18/12/2025
Em 2025, muitos pacientes passaram por mim, cada um trazendo sua história, suas dores, conquistas e silêncios. Histórias que confiaram a mim e que tocaram profundamente quem eu sou, não apenas como profissional, mas como ser humano.
Sou imensamente grata a cada um, pois talvez sem saber, suas trajetórias também me fortaleceram, me ensinaram e me transformaram. A cada encontro, aprendi sobre coragem, resiliência e esperança.
A vocês, todo o meu respeito, meu acolhimento e minha gratidão. Caminhar ao lado de cada história é um privilégio que dá sentido ao meu trabalho.

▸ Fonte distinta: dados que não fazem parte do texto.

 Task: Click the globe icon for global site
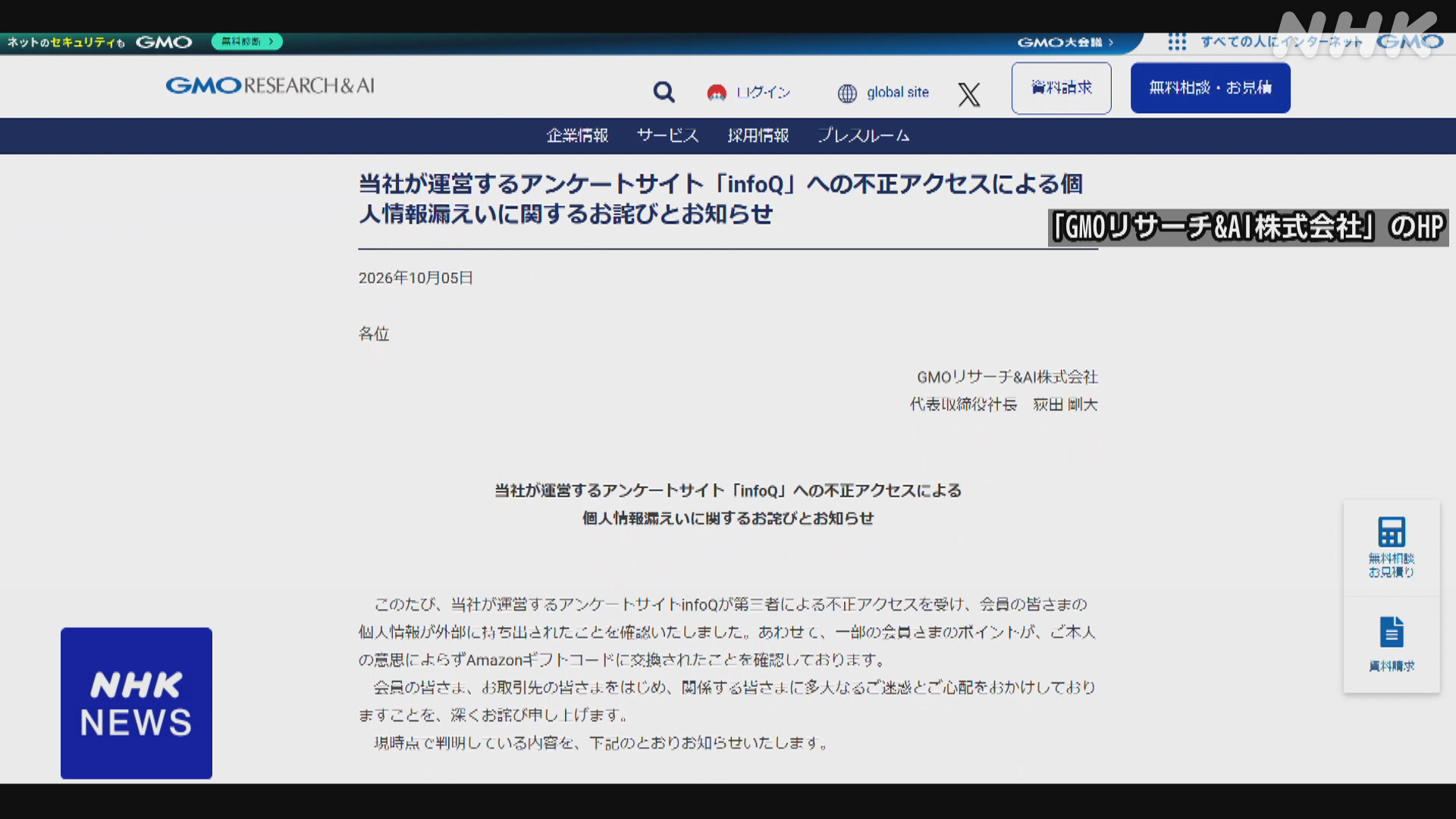pyautogui.click(x=847, y=93)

Deixo aqui uma breve reflexão sobre o acolhimento de pessoas que atravessam o impacto de um diagnóstico, em especial o câncer de mama. Para estar verdadeiramente presente, precisei estudar, escutar mais profundamente e aprender novas formas de acolher e trabalhar com essa demanda tão sensível.
Nesse caminho, percebi o quanto era necessário reciclar meu olhar 🫂. Buscar conhecimento é a base da curiosidade humana, do desejo de cuidar e do compromisso ético de um profissional. Acolher começa em reconhecer limites, aprender com eles e seguir em movimento.
É criar um espaço seguro onde o outro pode ser quem é, com suas dores, silêncios e verdades. É estar junto sem tentar consertar, apenas sustentar com respeito e humanidade.